### [YOUR TASK]
Starting with the line containing "Given: Toggle the" and going on through the line containing "1356x704 pixels.", return the lines of the data below exactly, and only those.

### [RECORDS TO PROCESS]
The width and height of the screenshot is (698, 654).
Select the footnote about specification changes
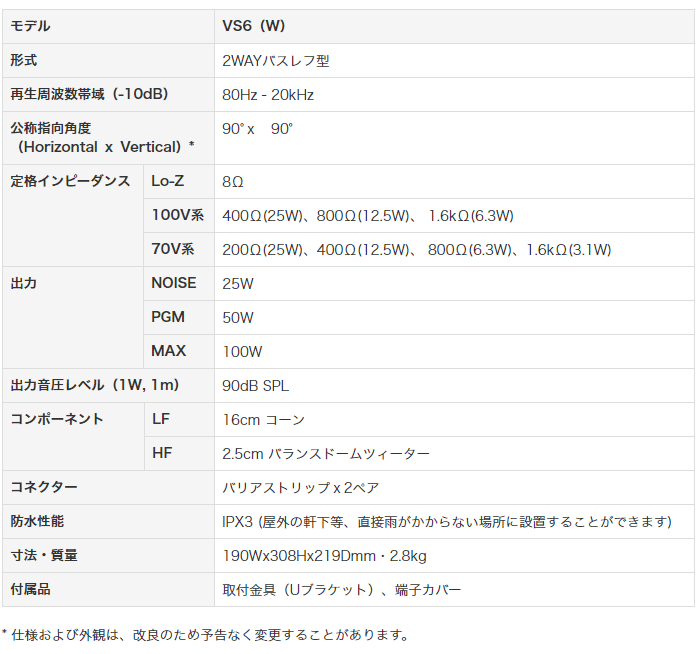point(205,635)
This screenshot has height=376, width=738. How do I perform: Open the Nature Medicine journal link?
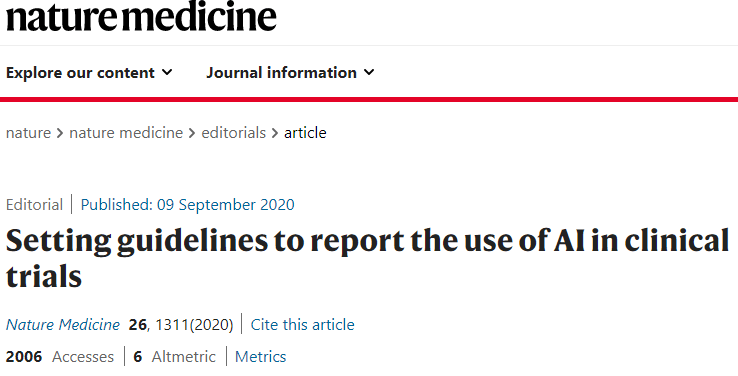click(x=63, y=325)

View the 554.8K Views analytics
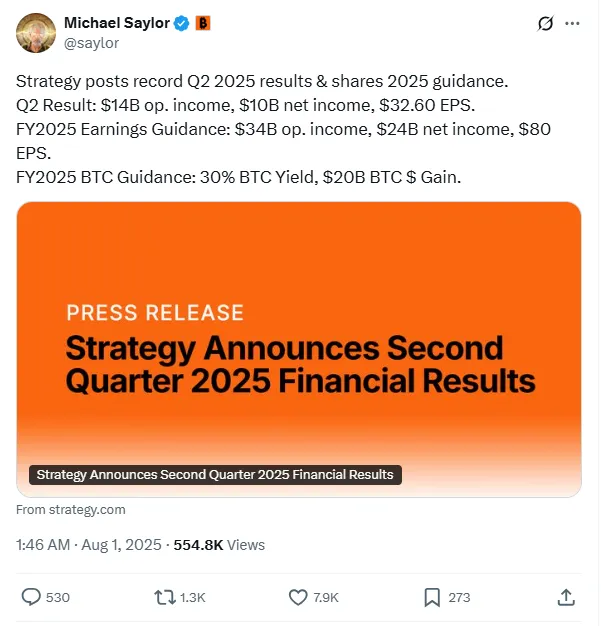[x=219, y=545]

* * *

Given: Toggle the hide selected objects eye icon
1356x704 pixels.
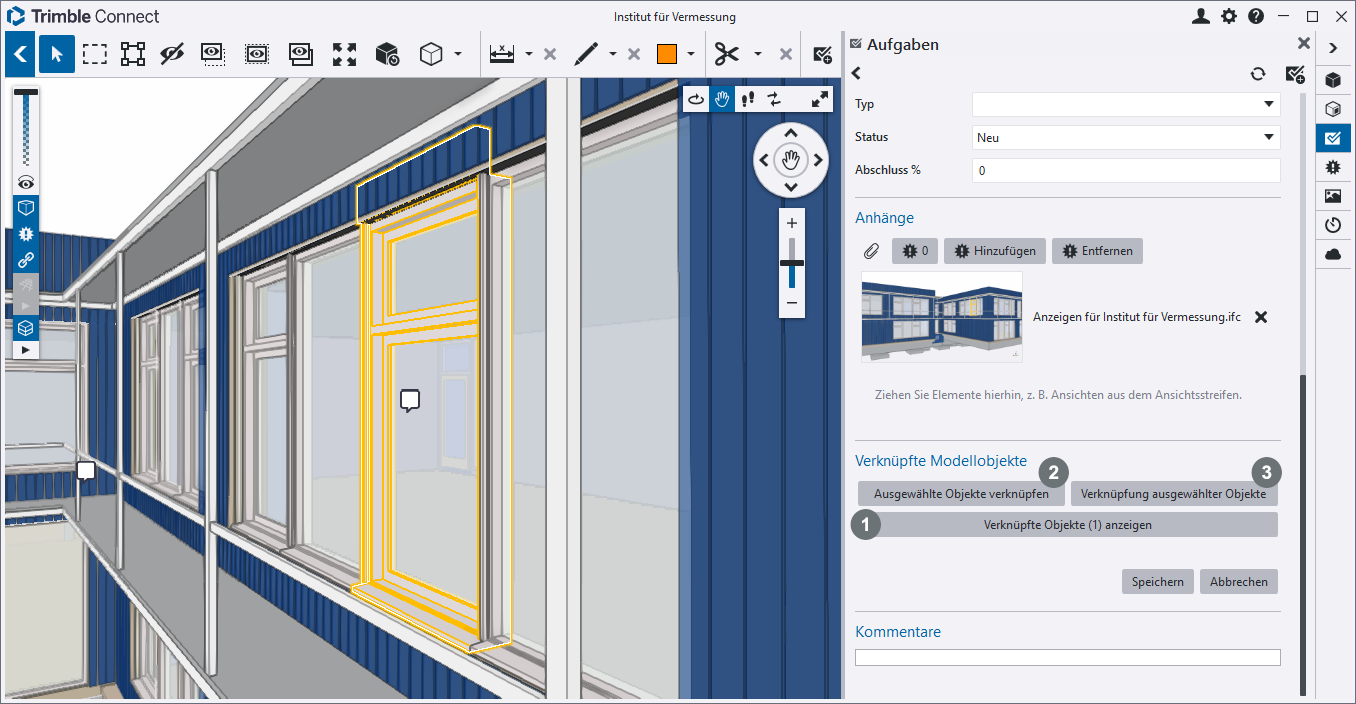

--

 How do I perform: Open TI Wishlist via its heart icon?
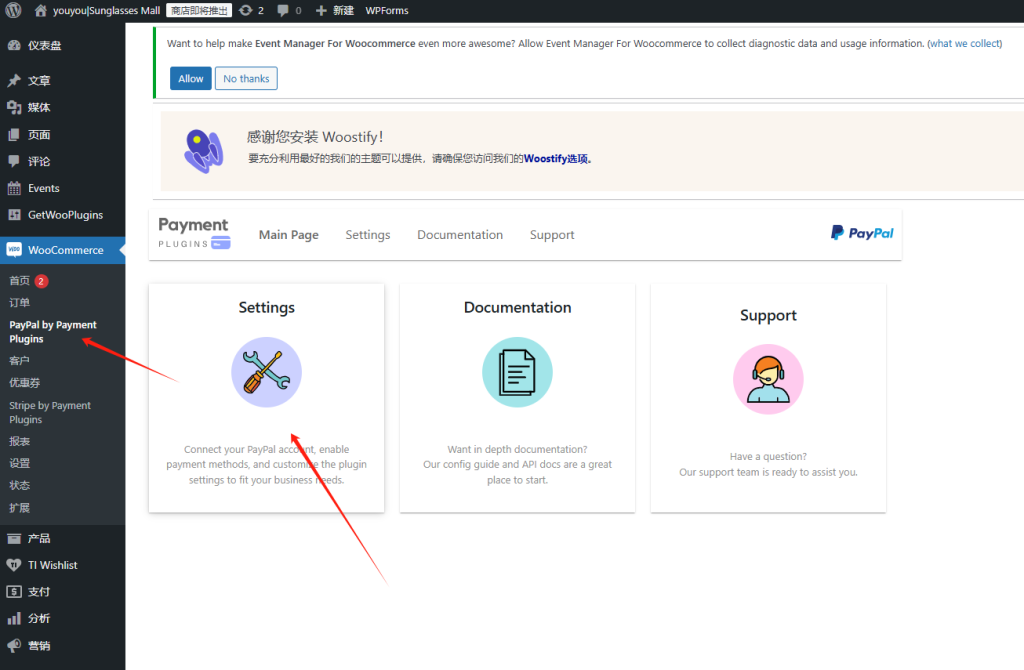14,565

### [ANSWER FOR THE TASK]
Given: Toggle the hide selected objects eye icon
1356x704 pixels.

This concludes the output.